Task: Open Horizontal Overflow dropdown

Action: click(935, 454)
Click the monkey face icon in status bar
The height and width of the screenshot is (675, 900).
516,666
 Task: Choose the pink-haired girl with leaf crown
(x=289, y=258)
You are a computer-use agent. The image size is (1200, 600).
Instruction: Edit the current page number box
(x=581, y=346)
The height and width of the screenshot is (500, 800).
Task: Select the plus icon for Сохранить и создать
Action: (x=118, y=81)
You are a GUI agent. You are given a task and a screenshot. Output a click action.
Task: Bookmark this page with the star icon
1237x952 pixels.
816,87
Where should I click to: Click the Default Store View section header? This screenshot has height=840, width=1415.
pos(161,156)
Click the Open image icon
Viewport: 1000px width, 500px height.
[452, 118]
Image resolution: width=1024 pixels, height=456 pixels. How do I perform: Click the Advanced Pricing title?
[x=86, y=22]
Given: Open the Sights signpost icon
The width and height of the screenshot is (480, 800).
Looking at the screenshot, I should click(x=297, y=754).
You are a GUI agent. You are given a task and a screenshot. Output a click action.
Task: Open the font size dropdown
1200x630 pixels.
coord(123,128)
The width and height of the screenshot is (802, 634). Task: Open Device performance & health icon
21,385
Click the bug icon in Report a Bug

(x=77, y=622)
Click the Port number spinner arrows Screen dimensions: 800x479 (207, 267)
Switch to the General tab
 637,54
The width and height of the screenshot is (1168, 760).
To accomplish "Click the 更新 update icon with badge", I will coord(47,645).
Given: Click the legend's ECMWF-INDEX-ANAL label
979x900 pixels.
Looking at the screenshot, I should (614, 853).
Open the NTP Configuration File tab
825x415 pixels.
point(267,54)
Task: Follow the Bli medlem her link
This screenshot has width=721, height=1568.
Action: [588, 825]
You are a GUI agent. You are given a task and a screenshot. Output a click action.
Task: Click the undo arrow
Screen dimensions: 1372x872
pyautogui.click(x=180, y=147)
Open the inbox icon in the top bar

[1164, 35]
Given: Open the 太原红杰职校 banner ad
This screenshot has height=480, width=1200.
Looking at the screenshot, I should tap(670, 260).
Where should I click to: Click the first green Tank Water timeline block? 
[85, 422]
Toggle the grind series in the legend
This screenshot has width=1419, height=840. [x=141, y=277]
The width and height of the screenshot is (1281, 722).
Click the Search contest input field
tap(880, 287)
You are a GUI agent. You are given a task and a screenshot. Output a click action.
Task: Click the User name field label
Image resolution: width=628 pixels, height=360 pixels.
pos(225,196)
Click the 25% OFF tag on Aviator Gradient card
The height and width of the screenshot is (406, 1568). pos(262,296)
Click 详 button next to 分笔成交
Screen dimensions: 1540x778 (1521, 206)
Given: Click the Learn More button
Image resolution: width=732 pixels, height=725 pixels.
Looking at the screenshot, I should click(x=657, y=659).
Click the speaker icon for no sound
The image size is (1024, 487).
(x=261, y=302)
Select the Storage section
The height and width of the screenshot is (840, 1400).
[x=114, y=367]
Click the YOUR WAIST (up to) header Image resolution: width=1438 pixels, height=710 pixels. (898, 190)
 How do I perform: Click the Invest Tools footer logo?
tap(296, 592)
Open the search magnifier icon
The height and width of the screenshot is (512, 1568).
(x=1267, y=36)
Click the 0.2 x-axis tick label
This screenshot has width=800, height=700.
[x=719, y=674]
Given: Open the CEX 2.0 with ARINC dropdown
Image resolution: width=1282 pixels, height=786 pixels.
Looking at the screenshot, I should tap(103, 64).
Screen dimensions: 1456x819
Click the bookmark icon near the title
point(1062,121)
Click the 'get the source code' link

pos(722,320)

++++++

▶ What is being asked
Please repeat the listing verbatim between the lines holding "Open the inbox icon in the top bar" and "Screen dimensions: 1540x778 (1521, 206)", inclusive.

▶ Solved exercise
Open the inbox icon in the top bar

[1164, 35]
Given: Open the 太原红杰职校 banner ad
This screenshot has height=480, width=1200.
Looking at the screenshot, I should tap(670, 260).
Where should I click to: Click the first green Tank Water timeline block? 
[85, 422]
Toggle the grind series in the legend
This screenshot has width=1419, height=840. [x=141, y=277]
The width and height of the screenshot is (1281, 722).
Click the Search contest input field
tap(880, 287)
You are a GUI agent. You are given a task and a screenshot. Output a click action.
Task: Click the User name field label
Image resolution: width=628 pixels, height=360 pixels.
pos(225,196)
Click the 25% OFF tag on Aviator Gradient card
The height and width of the screenshot is (406, 1568). pos(262,296)
Click 详 button next to 分笔成交
Screen dimensions: 1540x778 (1521, 206)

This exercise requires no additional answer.